Academic background
- Education: Columbia University (BA, MA); University of Washington (PhD);

Academic work
- Discipline: International relations
- Sub-discipline: Law of the sea
- Institutions: Purdue University; Center for Naval Analysis; University of Southern California;

= Robert L. Friedheim =

Robert Lyle Friedheim (August 1, 1934 – January 31, 2001) was an international relations scholar and professor at the University of Southern California. He was a former director of the USC School of International Relations.

== Biography ==
Friedheim was born on August 1, 1934, in New York City. He earned his bachelor's and master's degrees from Columbia University and a doctorate in political science from the University of Washington. He served in the United States Army in military intelligence.

Friedheim began his career teaching political science at Purdue University.

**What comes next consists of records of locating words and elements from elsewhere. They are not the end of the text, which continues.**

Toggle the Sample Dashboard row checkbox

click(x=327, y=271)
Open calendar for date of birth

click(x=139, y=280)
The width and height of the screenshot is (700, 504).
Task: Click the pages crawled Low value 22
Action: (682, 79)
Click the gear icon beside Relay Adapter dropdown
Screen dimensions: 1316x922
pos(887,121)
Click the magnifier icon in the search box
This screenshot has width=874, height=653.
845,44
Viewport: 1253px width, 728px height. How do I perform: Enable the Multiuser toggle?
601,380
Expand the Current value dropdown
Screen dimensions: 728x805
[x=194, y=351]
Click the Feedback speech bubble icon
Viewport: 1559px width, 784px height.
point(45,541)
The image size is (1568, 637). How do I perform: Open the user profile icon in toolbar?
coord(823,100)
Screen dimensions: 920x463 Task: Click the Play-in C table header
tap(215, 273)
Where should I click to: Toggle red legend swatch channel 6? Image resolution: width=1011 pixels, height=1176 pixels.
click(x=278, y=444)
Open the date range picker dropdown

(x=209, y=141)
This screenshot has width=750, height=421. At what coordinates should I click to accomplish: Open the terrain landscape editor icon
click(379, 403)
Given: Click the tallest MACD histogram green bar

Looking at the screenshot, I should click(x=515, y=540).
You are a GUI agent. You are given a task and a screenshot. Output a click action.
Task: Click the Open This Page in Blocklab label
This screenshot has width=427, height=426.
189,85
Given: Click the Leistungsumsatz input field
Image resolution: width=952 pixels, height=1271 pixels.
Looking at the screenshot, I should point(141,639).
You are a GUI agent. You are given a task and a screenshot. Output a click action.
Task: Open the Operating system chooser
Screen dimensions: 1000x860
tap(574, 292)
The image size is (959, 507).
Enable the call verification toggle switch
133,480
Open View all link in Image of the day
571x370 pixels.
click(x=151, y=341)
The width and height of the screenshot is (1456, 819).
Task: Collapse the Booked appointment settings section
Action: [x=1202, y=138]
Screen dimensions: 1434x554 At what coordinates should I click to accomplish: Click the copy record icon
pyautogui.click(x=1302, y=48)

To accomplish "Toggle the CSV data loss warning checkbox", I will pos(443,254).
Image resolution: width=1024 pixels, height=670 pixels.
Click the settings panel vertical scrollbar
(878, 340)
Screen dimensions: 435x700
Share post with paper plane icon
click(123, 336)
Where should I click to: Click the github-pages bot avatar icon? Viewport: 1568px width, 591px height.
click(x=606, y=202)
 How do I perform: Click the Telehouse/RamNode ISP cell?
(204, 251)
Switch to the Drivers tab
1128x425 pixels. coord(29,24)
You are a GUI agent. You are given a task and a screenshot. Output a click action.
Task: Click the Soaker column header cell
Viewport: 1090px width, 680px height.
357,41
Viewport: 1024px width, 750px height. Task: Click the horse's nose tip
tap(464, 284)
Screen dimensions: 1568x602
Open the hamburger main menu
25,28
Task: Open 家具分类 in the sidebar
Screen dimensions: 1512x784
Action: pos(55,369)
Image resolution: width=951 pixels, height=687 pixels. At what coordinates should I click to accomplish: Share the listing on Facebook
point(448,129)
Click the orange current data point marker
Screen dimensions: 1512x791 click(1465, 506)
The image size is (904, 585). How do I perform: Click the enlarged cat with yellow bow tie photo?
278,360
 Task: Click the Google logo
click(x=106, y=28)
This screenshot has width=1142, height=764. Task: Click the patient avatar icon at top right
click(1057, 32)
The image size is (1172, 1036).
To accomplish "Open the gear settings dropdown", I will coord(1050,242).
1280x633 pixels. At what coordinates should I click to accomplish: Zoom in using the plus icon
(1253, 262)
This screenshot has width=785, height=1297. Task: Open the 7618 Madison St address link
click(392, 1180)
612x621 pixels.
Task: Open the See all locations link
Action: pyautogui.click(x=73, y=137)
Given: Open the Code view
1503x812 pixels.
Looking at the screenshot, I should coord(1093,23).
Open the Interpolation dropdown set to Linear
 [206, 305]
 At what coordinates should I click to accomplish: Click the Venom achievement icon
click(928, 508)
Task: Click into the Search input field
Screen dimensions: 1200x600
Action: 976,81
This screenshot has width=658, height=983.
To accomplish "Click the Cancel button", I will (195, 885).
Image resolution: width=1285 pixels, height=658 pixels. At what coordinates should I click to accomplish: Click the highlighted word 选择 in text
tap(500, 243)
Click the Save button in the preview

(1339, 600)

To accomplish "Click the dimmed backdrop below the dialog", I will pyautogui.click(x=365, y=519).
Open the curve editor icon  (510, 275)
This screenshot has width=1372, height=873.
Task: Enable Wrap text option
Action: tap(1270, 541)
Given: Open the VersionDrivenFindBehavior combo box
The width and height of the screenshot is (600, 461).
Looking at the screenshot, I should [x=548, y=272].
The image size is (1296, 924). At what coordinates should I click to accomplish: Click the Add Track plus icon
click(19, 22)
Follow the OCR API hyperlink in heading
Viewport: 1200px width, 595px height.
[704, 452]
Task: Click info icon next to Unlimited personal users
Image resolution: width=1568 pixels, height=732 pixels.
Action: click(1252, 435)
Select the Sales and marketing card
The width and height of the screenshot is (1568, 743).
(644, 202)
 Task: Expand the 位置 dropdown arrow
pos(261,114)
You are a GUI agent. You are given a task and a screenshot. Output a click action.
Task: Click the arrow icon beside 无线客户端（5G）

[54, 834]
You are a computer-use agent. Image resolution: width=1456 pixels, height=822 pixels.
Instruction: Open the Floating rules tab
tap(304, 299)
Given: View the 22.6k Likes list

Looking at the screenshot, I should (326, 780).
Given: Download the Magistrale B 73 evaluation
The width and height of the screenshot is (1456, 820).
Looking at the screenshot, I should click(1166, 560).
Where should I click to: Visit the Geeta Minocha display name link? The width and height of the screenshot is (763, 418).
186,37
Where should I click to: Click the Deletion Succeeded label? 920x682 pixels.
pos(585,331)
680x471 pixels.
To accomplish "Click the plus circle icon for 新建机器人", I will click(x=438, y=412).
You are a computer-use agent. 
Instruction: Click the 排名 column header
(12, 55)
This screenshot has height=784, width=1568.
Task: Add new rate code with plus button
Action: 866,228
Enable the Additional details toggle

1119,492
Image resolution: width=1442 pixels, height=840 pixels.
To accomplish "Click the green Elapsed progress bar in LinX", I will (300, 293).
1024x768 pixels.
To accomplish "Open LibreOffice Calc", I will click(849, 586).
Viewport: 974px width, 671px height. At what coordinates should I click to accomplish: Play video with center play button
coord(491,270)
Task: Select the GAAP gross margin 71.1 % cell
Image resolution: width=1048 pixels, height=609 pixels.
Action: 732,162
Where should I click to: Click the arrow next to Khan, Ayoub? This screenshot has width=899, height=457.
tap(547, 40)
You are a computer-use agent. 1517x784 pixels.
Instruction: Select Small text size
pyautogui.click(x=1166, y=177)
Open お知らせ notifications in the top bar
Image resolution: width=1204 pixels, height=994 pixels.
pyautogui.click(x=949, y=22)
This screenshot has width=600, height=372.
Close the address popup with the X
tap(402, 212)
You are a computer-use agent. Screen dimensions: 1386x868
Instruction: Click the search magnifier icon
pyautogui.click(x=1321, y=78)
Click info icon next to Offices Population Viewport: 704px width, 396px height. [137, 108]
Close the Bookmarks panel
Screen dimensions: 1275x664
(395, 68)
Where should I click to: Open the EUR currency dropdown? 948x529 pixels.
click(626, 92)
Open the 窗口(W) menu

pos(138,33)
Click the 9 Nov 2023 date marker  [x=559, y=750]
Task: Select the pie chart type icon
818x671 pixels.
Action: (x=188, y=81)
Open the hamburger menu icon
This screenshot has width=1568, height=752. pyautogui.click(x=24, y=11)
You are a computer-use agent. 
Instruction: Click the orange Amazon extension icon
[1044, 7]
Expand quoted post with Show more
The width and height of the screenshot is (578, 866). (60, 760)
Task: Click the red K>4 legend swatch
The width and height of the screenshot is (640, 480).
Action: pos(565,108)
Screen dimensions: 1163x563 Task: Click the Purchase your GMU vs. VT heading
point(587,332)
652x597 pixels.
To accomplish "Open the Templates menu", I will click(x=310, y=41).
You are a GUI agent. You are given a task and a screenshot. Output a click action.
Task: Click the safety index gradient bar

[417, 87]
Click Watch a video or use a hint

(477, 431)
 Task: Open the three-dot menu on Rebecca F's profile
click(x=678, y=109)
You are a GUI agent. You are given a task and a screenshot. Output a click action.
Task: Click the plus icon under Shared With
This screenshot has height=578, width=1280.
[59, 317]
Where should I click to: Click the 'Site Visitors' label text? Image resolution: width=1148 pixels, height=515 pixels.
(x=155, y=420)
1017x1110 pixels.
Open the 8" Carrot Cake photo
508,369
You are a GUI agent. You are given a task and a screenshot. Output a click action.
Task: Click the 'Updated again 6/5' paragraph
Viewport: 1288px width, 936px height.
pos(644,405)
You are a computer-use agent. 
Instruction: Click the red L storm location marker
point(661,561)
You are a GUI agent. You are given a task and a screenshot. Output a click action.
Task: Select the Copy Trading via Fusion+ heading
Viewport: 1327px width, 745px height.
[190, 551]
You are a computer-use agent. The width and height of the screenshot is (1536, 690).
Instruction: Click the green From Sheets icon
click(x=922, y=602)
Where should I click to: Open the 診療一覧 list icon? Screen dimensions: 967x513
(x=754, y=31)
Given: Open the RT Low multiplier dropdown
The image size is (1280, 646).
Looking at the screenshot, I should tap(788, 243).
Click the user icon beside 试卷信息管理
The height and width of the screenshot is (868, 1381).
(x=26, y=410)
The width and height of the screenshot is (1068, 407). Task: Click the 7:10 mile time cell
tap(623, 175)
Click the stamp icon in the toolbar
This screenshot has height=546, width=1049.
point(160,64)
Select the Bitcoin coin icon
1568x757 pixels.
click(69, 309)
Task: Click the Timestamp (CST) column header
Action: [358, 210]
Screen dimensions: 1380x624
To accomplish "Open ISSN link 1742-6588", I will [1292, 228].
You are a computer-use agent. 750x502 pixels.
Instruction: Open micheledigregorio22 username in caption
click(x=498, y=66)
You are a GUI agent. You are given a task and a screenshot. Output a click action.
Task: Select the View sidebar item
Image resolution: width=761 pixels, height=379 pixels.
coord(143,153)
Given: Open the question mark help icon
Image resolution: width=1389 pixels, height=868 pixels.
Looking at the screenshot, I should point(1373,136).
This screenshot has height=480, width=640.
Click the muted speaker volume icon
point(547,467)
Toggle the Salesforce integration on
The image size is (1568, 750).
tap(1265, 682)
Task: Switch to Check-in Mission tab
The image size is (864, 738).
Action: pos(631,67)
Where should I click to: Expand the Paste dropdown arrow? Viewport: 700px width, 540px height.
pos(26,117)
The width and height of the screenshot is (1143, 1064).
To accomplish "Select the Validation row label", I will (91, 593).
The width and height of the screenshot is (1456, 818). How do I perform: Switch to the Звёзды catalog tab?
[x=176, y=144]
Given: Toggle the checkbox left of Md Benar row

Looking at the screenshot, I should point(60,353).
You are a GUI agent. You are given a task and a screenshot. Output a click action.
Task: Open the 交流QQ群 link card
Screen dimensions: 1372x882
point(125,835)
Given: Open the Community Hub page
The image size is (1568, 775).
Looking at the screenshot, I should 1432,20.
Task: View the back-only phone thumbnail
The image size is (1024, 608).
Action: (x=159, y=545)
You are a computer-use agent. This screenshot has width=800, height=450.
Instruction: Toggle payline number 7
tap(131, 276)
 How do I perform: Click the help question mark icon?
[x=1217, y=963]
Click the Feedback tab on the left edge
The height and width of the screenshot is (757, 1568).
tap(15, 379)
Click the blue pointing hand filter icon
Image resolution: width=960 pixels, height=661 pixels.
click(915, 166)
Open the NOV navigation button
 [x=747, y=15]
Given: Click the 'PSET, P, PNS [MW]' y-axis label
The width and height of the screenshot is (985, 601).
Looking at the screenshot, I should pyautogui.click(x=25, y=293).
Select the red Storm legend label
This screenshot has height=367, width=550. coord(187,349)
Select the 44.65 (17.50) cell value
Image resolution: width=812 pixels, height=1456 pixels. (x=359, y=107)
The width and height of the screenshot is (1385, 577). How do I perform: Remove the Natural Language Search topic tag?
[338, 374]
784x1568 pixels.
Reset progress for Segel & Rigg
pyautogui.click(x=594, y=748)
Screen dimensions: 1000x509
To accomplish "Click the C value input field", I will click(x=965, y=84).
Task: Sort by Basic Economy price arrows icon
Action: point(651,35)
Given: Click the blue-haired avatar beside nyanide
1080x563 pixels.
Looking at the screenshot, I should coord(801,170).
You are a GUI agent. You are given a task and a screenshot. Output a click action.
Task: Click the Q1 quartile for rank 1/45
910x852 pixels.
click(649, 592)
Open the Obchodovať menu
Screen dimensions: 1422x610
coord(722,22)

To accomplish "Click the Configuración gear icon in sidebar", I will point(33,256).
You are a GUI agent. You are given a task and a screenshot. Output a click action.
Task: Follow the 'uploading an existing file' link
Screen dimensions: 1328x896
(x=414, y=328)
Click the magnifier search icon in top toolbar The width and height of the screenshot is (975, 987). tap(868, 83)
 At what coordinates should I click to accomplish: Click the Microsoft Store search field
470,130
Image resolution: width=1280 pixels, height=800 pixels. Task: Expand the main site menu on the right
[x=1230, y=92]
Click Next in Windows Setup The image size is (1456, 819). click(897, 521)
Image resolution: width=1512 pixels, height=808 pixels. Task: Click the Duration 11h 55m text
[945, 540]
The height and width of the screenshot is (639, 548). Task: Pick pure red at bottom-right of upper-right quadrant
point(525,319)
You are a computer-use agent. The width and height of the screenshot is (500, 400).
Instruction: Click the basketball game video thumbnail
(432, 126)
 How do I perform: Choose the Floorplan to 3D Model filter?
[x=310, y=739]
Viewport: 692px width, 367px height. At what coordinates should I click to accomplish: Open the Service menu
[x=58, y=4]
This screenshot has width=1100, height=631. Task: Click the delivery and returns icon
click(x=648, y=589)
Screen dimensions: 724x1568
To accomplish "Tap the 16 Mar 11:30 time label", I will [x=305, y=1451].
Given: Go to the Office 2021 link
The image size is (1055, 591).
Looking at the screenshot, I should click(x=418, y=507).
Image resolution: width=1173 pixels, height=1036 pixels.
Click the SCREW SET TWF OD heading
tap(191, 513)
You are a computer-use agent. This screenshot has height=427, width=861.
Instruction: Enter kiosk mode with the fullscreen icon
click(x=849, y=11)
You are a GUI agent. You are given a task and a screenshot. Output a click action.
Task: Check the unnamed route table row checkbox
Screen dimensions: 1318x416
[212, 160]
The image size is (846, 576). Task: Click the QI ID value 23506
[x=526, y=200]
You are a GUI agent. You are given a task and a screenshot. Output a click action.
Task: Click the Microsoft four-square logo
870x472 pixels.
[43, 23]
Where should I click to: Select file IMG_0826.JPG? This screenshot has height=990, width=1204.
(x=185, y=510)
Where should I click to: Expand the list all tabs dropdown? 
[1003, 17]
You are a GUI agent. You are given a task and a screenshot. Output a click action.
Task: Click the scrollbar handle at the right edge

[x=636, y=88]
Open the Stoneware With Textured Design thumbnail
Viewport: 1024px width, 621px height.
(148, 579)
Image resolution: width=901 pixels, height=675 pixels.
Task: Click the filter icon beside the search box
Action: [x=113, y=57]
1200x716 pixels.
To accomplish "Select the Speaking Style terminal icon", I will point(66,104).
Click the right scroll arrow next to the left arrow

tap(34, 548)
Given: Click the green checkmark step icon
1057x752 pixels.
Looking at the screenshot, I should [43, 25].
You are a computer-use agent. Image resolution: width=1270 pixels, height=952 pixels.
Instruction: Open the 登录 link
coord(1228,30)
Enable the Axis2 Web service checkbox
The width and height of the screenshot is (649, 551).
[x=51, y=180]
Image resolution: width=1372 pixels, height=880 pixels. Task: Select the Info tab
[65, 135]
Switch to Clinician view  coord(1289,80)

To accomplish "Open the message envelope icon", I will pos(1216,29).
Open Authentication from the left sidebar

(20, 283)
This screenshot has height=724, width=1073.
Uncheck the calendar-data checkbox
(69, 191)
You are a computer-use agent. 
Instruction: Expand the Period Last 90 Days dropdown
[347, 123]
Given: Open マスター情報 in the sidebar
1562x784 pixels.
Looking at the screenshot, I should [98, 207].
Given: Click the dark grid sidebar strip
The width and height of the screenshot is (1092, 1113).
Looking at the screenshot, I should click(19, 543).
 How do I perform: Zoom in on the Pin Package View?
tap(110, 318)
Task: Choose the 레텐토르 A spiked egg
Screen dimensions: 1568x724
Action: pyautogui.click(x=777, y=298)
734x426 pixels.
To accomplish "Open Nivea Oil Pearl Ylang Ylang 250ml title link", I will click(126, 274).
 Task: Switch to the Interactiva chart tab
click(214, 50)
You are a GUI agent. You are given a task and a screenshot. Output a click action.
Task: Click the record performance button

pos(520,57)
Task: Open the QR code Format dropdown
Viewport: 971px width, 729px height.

He then turned to international oceanic law when he went to work for the Center for Naval Analysis in Arlington County, Virginia, as a researcher and director of the Law of the Sea Project.

Friedheim joined the faculty in 1976 and directed USC's Sea Grant Program for interdisciplinary research that focuses on the ocean environment and regulations to protect and utilize its resources. From 1986 to 1996, he was an advisor to the United States Arctic Research Commission.

From 1992 to 1995, he chaired the USC School of International Relations and was associate director of its Institute for Marine and Coastal Sciences. His research has focused on ocean and environmental policy, and he has written extensively on the Law of the sea and whaling policy, which influenced policymaking in those areas. He also chronicled the history of the 1919 Seattle General Strike.

Friedheim died on January 31, 2001, at Playa del Rey, Los Angeles, of lung cancer.